SHORT TASK: Collect each line of the material below that contains the word "Open". Treat uppercase and lowercase as different.

INFORMATION PROVIDED:
☆ ☆ ☆ ☆ ☆

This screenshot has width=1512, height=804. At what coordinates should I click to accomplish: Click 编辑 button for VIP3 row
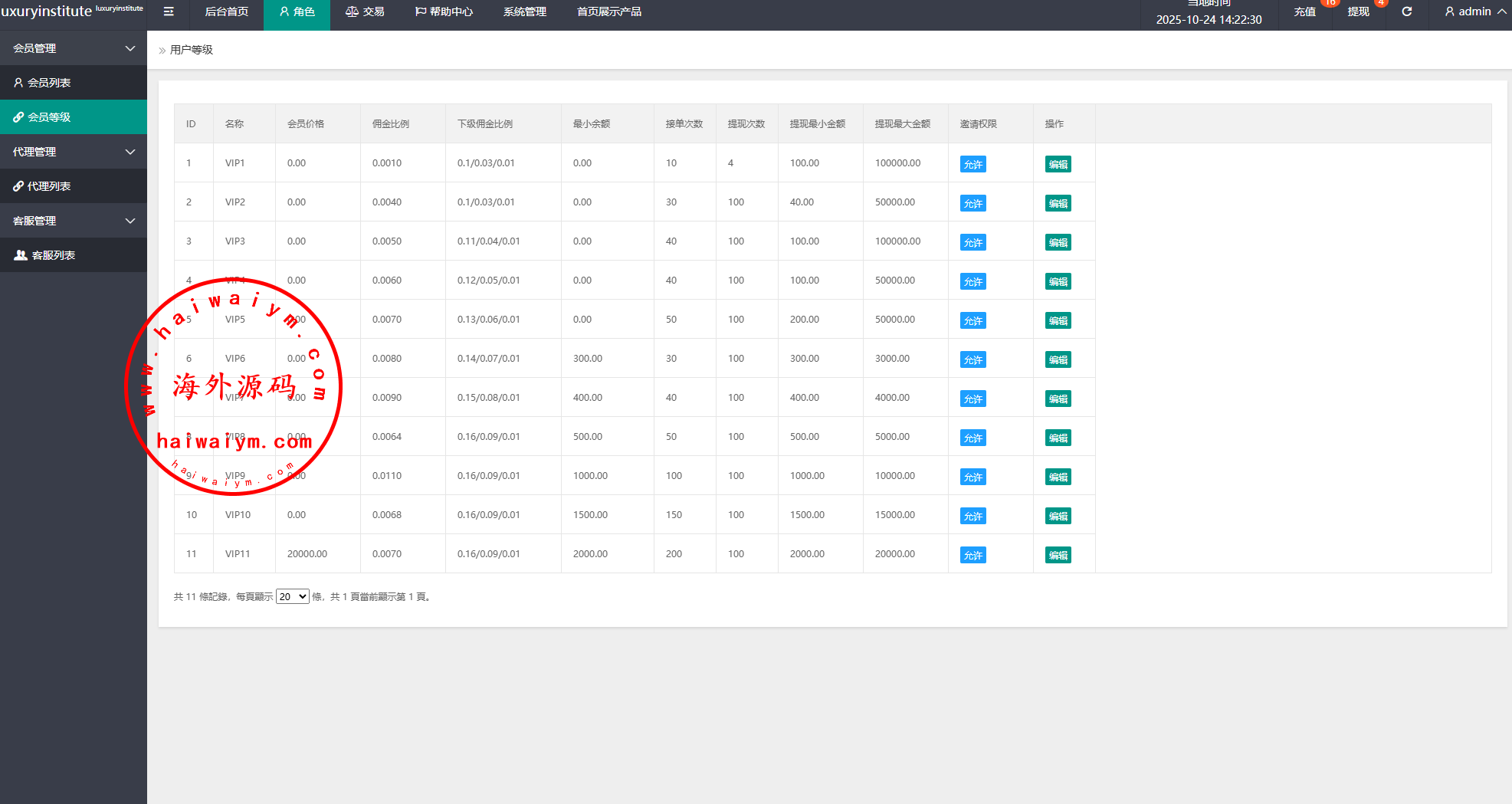[1058, 242]
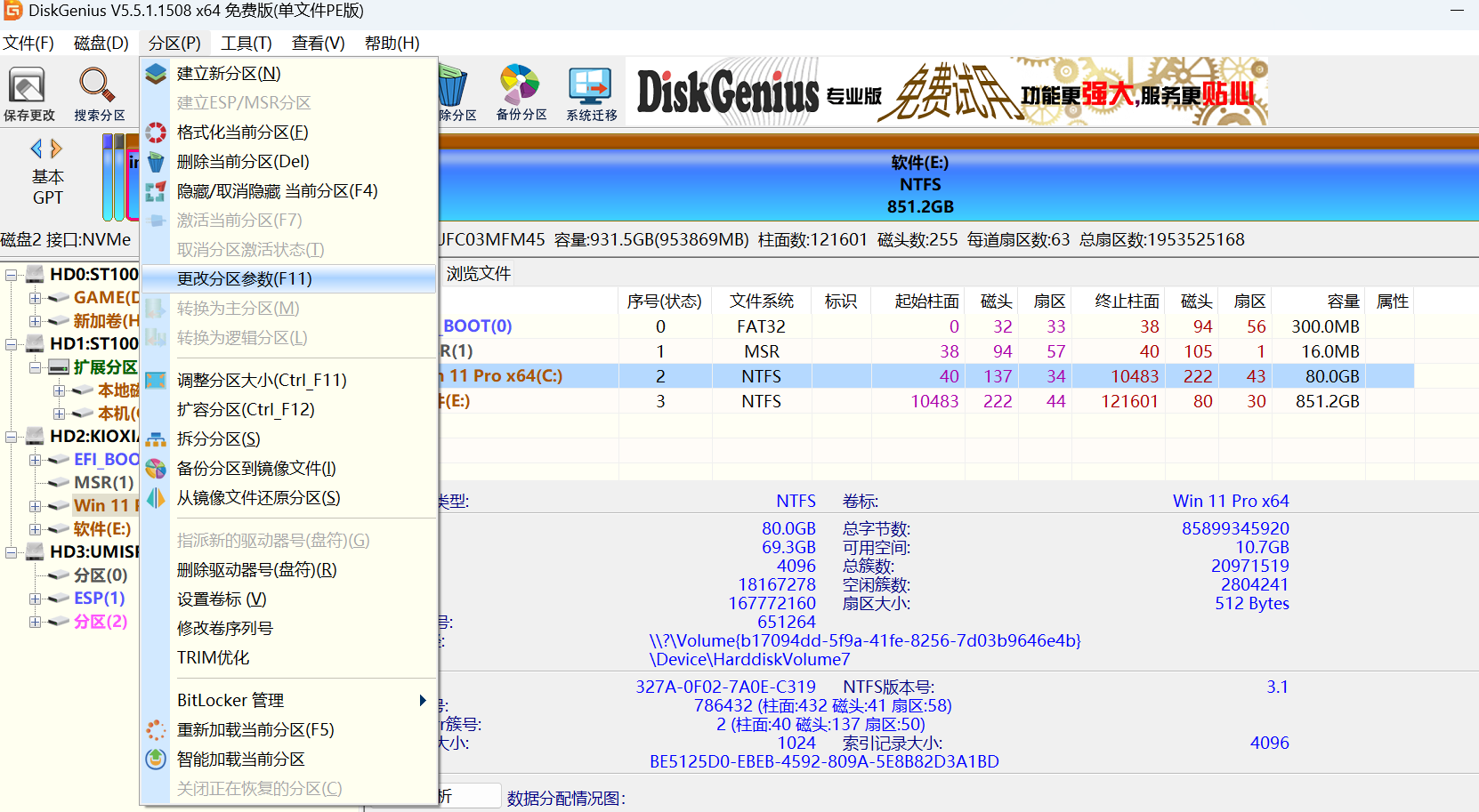Choose 更改分区参数(F11) from the menu
Image resolution: width=1479 pixels, height=812 pixels.
[246, 278]
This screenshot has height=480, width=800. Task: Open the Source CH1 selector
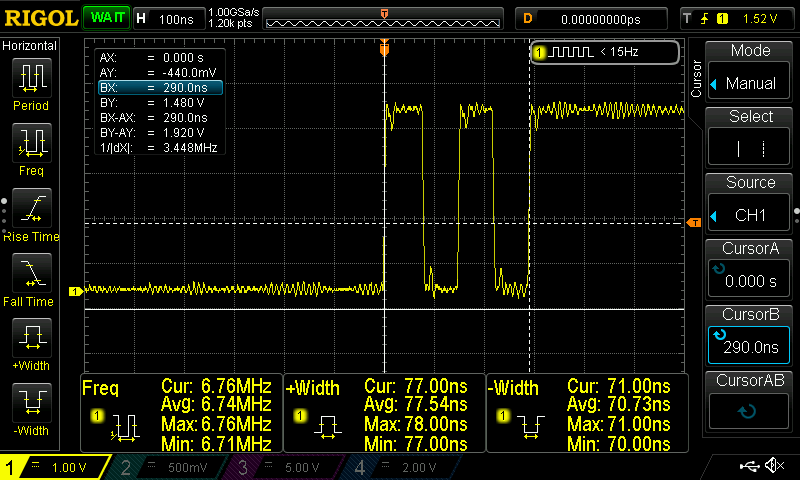tap(750, 204)
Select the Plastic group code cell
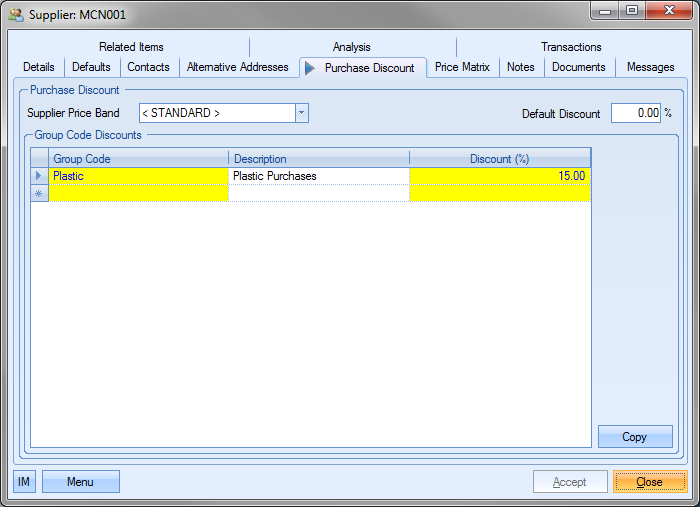The height and width of the screenshot is (507, 700). pos(139,176)
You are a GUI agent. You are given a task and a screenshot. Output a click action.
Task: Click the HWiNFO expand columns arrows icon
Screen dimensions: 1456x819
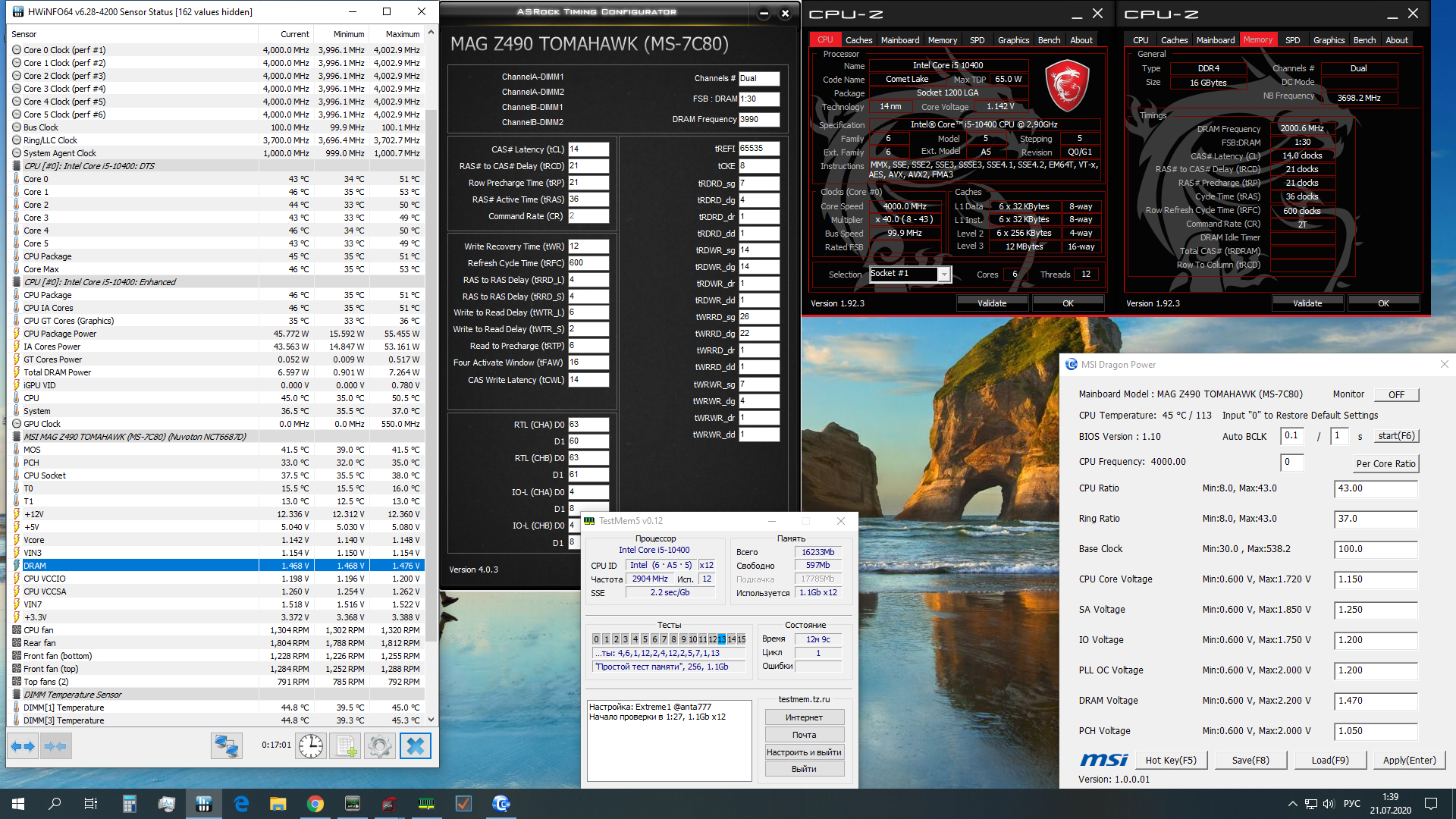[x=23, y=746]
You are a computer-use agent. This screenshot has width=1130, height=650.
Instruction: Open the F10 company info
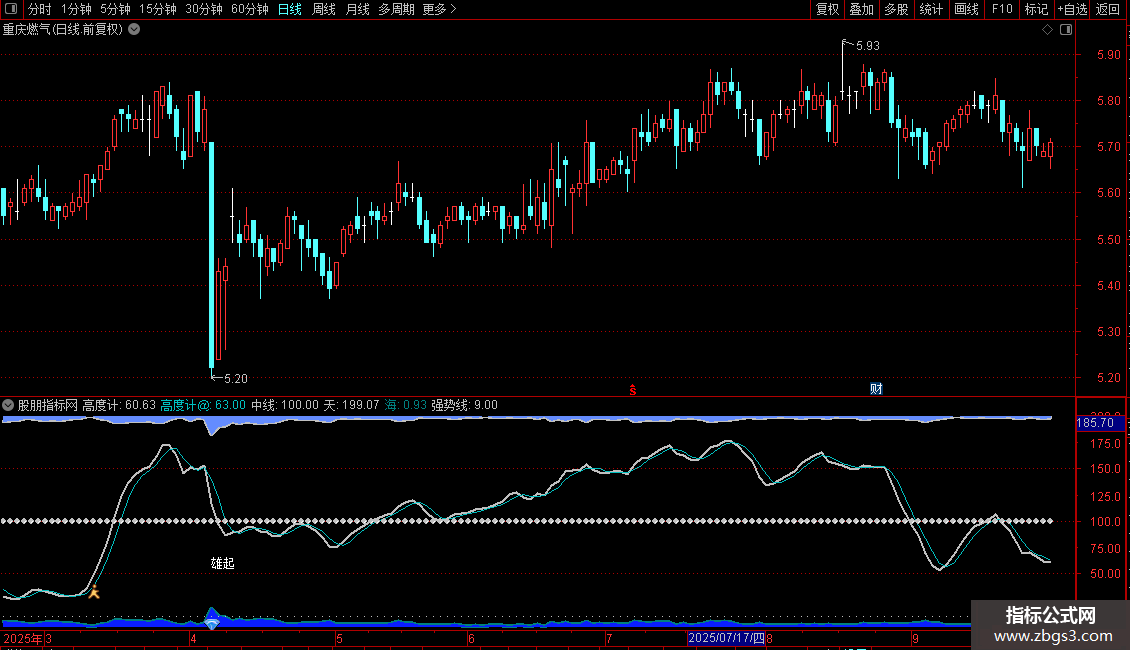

☆ ☆ ☆ ☆ ☆

EXERCISE RESULT:
This screenshot has height=480, width=800. Task: Open the Source CH1 selector
Instruction: Open the F10 company info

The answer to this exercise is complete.